This train runs through Howrah Chennai route up to Gudur and the speed of first section of this route, Howrah – Andul 110 km/h (As per Kharagpur Division System Map or South Eastern Railway System Map - both on South Eastern Railway Website, it is 12.274 km only), Andul- Kharagpur 130 km/h . As per a post on Facebook page of DCM Kharagpur on 19 Nov, 2022, which is shared by Facebook page of DRM Kharagpur whose link is available on South Eastern Railway Website - Kharagpur to Bhadrak is 130 km/h , Bhadrak - Cuttack - Khurda Road - Palasa - Vizianagaram Jn - Simhachalam North 130 km/h [If any part having more than two lines and this speed is lower other than a) at least one up line and b) at least one down line then it is ignored], Simhachalam North - Duvvada (DVD) (By-Pass) - only 2.60 km part (for this part - as of 31 March 2024) 45 kmph (UP)/50 kmph (DN)

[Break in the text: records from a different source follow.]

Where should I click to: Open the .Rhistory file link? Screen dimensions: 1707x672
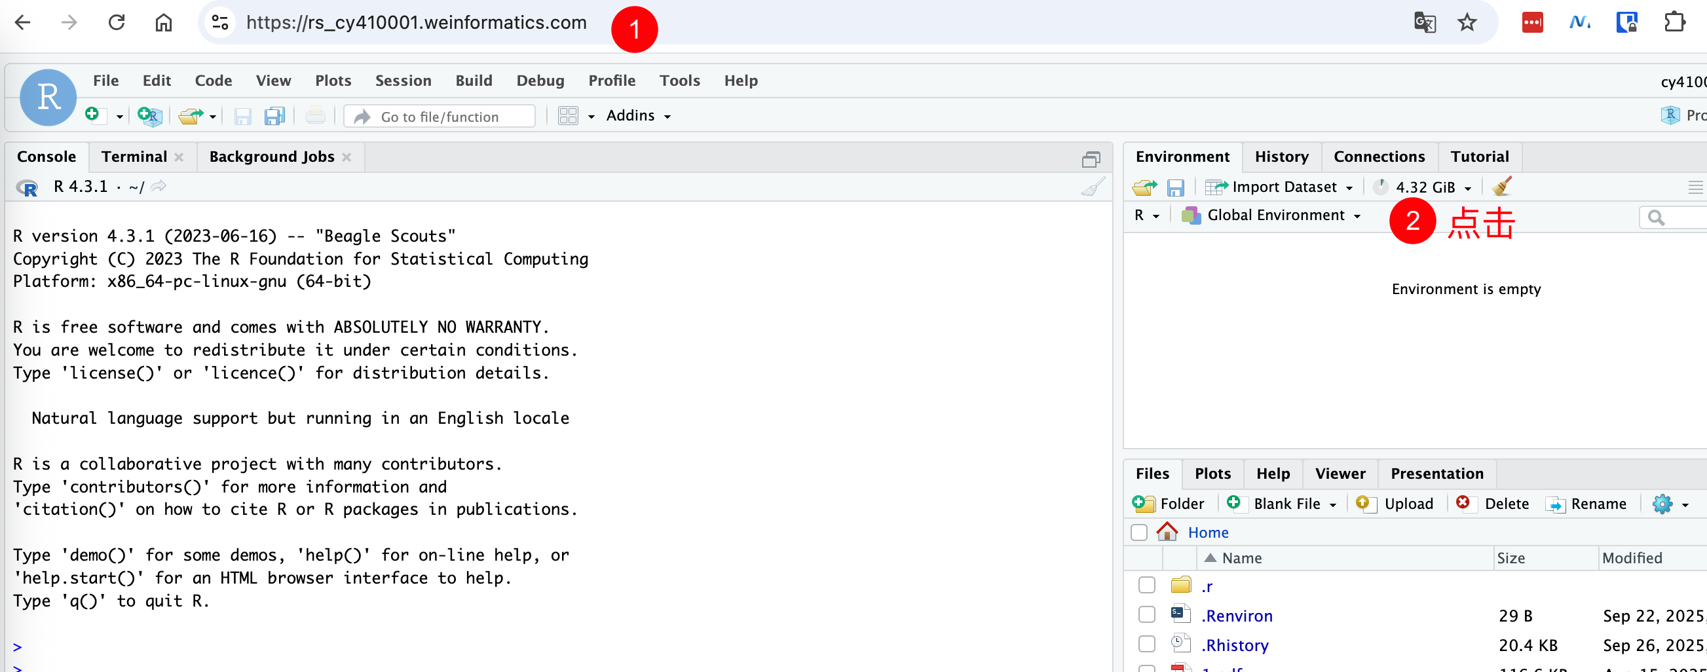pyautogui.click(x=1235, y=645)
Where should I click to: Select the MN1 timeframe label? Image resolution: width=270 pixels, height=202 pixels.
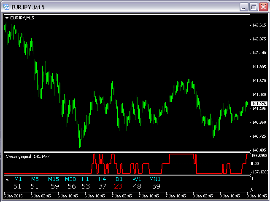(155, 179)
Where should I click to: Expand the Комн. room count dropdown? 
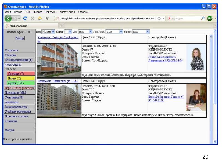pyautogui.click(x=68, y=32)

, Duvvada (DVD) - Vijayawada 130 km/h , Vijayawada - Gudur 130 km/h , Katpadi – Jolarpettai (part of Arakkonam - Jolarpettai) 130 km/h, Jolarpettai to BAIYYAPPANAHALLI JN. (BYPL), where it leaves route towards KSR Bengaluru to go to SIR M VISVESVARAYA TERMINAL BENGALURU (SMVB) is 110 km/h.

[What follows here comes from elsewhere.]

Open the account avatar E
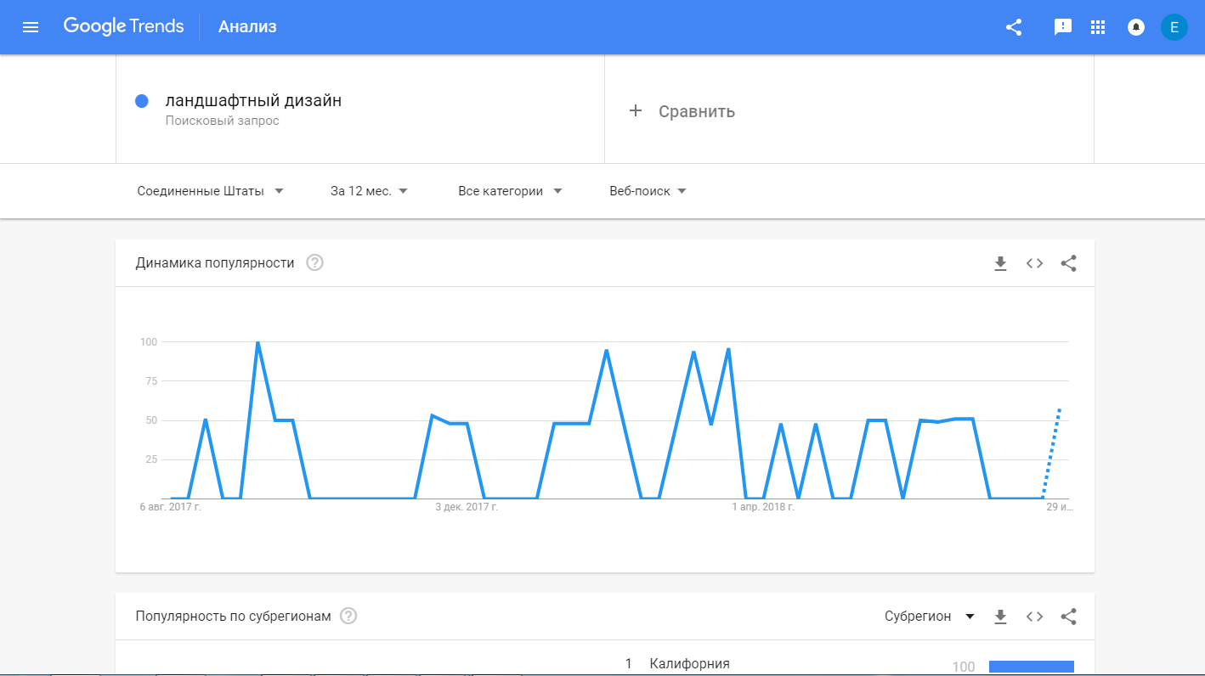This screenshot has height=676, width=1205. coord(1174,27)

== Accidents and incidents ==
- On 2 June 2023, 2023 Odisha train collision, three derailed coaches from the Coromandel Express collided into the adjacent track and whip-lashed the tail end of the SMVT Bengaluru–Howrah Express, which was crossing on the down adjacent line at the same time. Also, two unreserved coaches and the brake van of the SMVT Bengaluru–Howrah Express derailed.The accident is considered one of the deadliest rail accidents in Indian Railways' history with a death count of 296 and over 1,200 injuries although there were no casualties but the passengers in derailed coaches of SMVT Bengaluru–Howrah Express had suffered both minor and major injuries.